So i have this question:
and this in the answer on the answer sheet:
By backward induction, we know that I prefers g to h since 3>2 and likewise I prefers l to i.
Now im a bit stuck in order to find p. I know that on the right hand side I's utility is the expected value that yields 4 with probability p and yield 1 with probability 1-p.
Hence the expected utility for I is 4p+(1-p)=3p+1. Then if i set this equal to the left hand side value of I , which is three:
3p+1=3, i get than p=2/3.
From here I am lost. How can i get the values of the answer sheet? Please explain in the simplest way possible.

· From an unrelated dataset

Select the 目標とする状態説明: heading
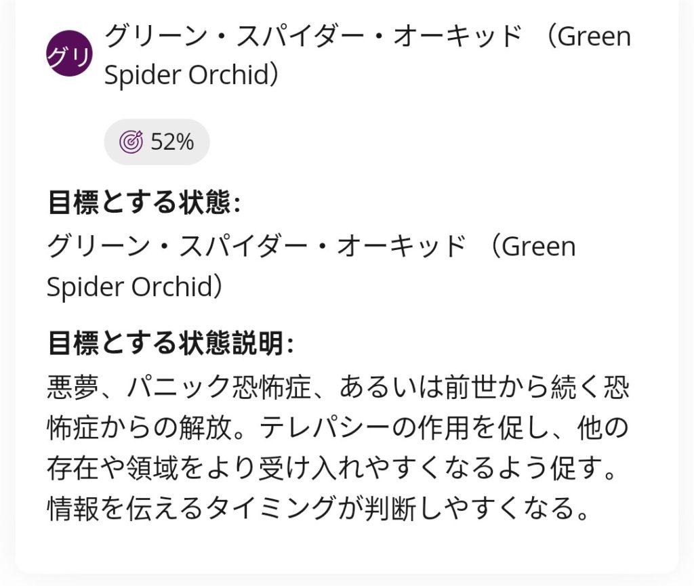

You are almost there. What you have found is that for $p=2/3$ it does not matter whether $I$ chooses $a$ or $b$. But what happens if $p$ gets larger than $2/3$? In that case $3p+1>3$ and thus $I$ should choose $b$. On the other hand if $p < 2/3$ then $3p+1<3$ and thus $I$ should choose $a$ in the first move.
Now when $I$ chooses $b$ in the first move then the expected outcome for $II$ will be $2p+3(1-p)=3-p$. If $I$ chooses $a$ in the first move then the expected outcome for $II$ is $1$ because $II$ will choose $c$ over $d$.
Hence the you arrive at the solution.